间充质干细胞是一类早期未分化的细胞，具有自我更新、自我复制以及多向分化潜能等特点。由于间充质干细胞的自我更新和多向分化潜能，使其具备了细胞再生和组织修复的能力。大量研究已开始关注间充质干细胞疗法在多种器官损伤修复和组织再生中的应用。体外利用诱导培养基诱导间充质干细胞定向成脂分化构建组织工程脂肪，在软组织缺损的修复、整形美容以及再生医学等领域有重要的意义和应用前景。因此，高效促进间充质干细胞体外定向成脂分化，以获得大量优质的脂肪细胞，是为软组织缺损的修复提供合格的自体移植脂肪的关键。

现有的人间充质干细胞成脂诱导分化培养基主要成分一般为：基础培养基、胎牛血清(FBS)、地塞米松、3-异丁基-1-甲基黄嘌呤、胰岛素和吲哚美辛。
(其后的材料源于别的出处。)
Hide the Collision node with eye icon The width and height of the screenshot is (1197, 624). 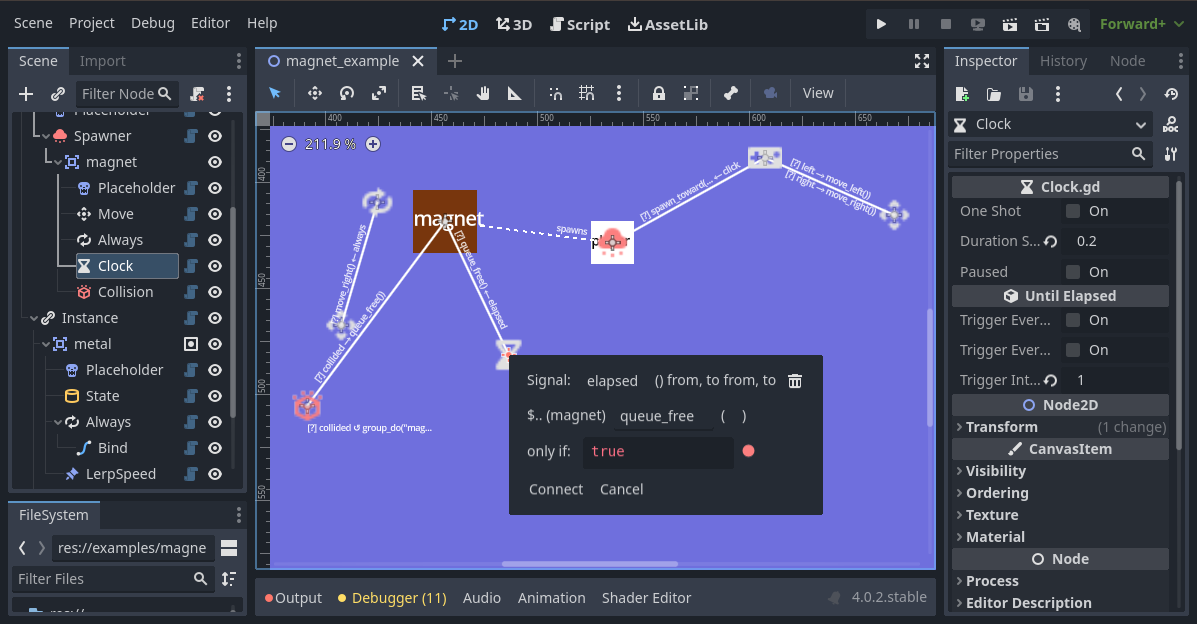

该成脂诱导分化培养基分化效率有限，对多种人间充质干细胞的成脂诱导分化效果差异大，诱导时间长达3周，无法满足临床应用的需要，需优化诱导条件以提高人间充质干细胞定向成脂分化，从而在短期内高效获得脂肪细胞进行临床上的组织修复，以及为人间充质干细胞成脂分化能力鉴定、临床整形美容和再生医学提供有利的条件。

发明内容

为解决现有技术中存在的成脂诱导效率不够理想、分化周期较长等问题，本发明提供一种在15天内诱导人间充质干细胞成脂分化的培养基及其诱导方法，其分化效果好，分化周期短。
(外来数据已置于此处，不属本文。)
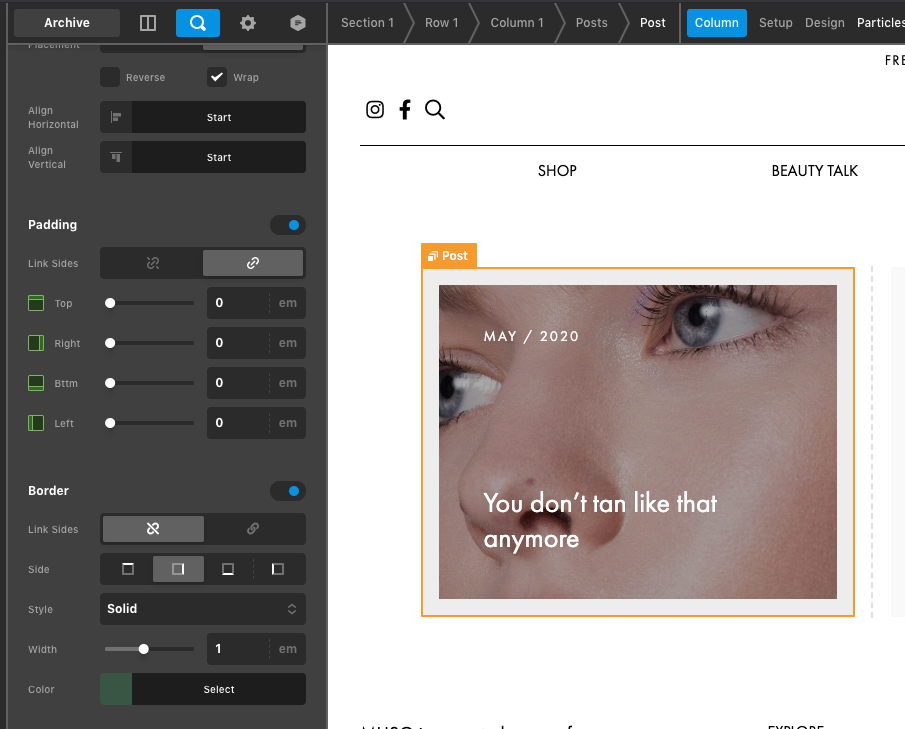This screenshot has width=905, height=729.
Task: Select Posts in the breadcrumb
Action: click(591, 23)
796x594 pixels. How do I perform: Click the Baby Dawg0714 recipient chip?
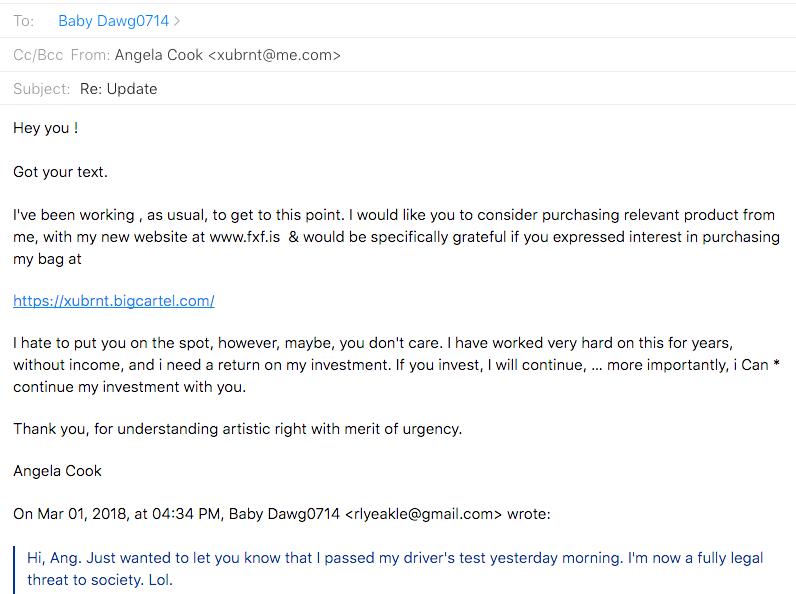(113, 21)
一种用于诱导人间充质干细胞成软骨分化的培养基，其特征在于：由以下组分制成包含低糖DMEM(LG-DMEM)培养基、胎牛血清5-50％体积百分比、3-异丁基-1-甲基黄嘌呤111-200μg/ml浓度、牛胰岛素57-100μg/ml浓度、吲哚美辛72-100μg/ml浓度、地塞米松39-100ng/ml浓度。

优选由以下组分配置：LG-DMEM培养基、胎牛血清10％体积百分比、3-异丁基-1-甲基黄嘌呤111μg/ml浓度、牛胰岛素57μg/ml浓度、吲哚美辛72μg/ml浓度、地塞米松39ng/ml浓度。

优选的基础培养基中也包含有0.5-1％的青霉素和0.5-1％的链霉素。

优选的培养基配置分为A液和B液，A液成分为LG-DMEM培养基、胎牛血清10％体积百分比、3-异丁基-1-甲基黄嘌呤111μg/ml浓度、牛胰岛素57μg/ml浓度、吲哚美辛72μg/ml浓度、地塞米松39ng/ml浓度；B液成分为LG-DMEM培养基，胎牛血清10％体积百分比，牛胰岛素57μg/ml浓度。

优选的所述人间充质干细胞为脐带间充质干细胞和脂肪间充质干细胞第二代至第五代，接种密度为2.25×10^5个/ml，诱导培养条件为37℃，5％CO₂，培养时间为12-15天。

一种人间充质干细胞成脂诱导分化培养基的制备方法包括以下步骤：

1)培养瓶消毒：将培养瓶清洗干净后再次用去离子水冲洗三次，晾干后用牛皮纸包好，放入高压蒸汽灭菌锅中121℃灭菌30min后烘干备用；

2)DMEM培养基添加：无菌条件下添加低糖DMEM培养基到培养瓶中；

3)组分混合：依次加入所述浓度的FBS、3-异丁基-1-甲基黄嘌呤母液、牛胰岛素母液、吲哚美辛母液、地塞米松母液，混合均匀；

4)过滤除菌：将混合后的培养基用0.22μm的滤膜在超净工作台过滤除菌。